The Promised Land by Ebanda de B’Beri, Nina Reid-Maroney and Handel K. Wright.

The Promised Land presents the everyday lives and professional activities of individuals and families in communities in Chatham-Kent settlements and beyond. It highlights early cross-border activism to end slavery in the United States and to promote civil rights in the United States and Canada. Essays also reflect on the frequent intermingling of local Black, White, and First Nations people.

The Skin We’re In by Desmond Cole.

The Skin We’re In chronicles just one year—2017—in the struggle against racism in this country. It was a year that saw calls for tighter borders when Black refugees braved frigid temperatures to cross into Manitoba from the States, Indigenous land and water protectors resisting the celebration of Canada’s 150th birthday, police across the country rallying around an officer accused of murder, and more.

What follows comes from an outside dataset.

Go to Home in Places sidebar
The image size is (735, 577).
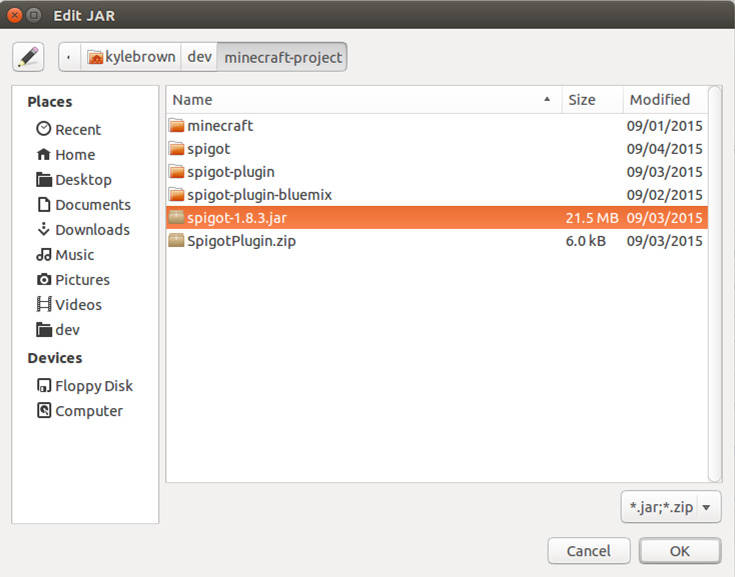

Angry Queer Somali Boy by Mohamed Abdulkarim Ali.

Angry Queer Somali Boy is a memoir by Mohamed Abdulkarim Ali. Kidnapped by his father on the eve of Somalia’s societal implosion, Mohamed Ali was taken first to the Netherlands by his stepmother, and then later on to Canada. Unmoored from his birth family and caught between twin alienating forces of Somali tradition and Western culture, Mohamed must forge his own queer coming of age.

We’re Rooted Here and They Can’t Pull Us Up coordinated by Peggy Bristow.

We’re Rooted Here and They Can’t Pull Us Up: Essays in African-Canadian Women’s History is a collection that explores three hundred years of Black women in Canada, from the seventeenth century to the immediate post-Second World War period.

Until We Are Free by Rodney Diverlus, Sandy Hudson and Syrus Marcus Ware.

Until We Are Free describes how the Black Lives Matter movement’s message found fertile ground in Canada, where Black activists speak of generations of injustice and continue the work of the Black liberators who have come before them. It highlights the latest developments in Canadian Black activism, organizing efforts through the use of social media, Black-Indigenous alliances, and more.

Queer Returns by Rinaldo Walcott

Queer Returns is an collection of essays that question what it means to live in a multicultural society, how diaspora impacts identity and culture, and how the categories of queer and Black and Black queer complicate the political claims of multiculturalism, diaspora, and queer politics.

They Said This Would Be Fun by Eternity Martis.

They Said This Would Be Fun is a memoir about what it’s like to be a student of colour on a predominantly white campus. Eternity Martis was excited to move away to Western University for her undergraduate degree. But as one of the few Black students there, she soon discovered that the campus experiences she’d seen in movies were far more complex in reality.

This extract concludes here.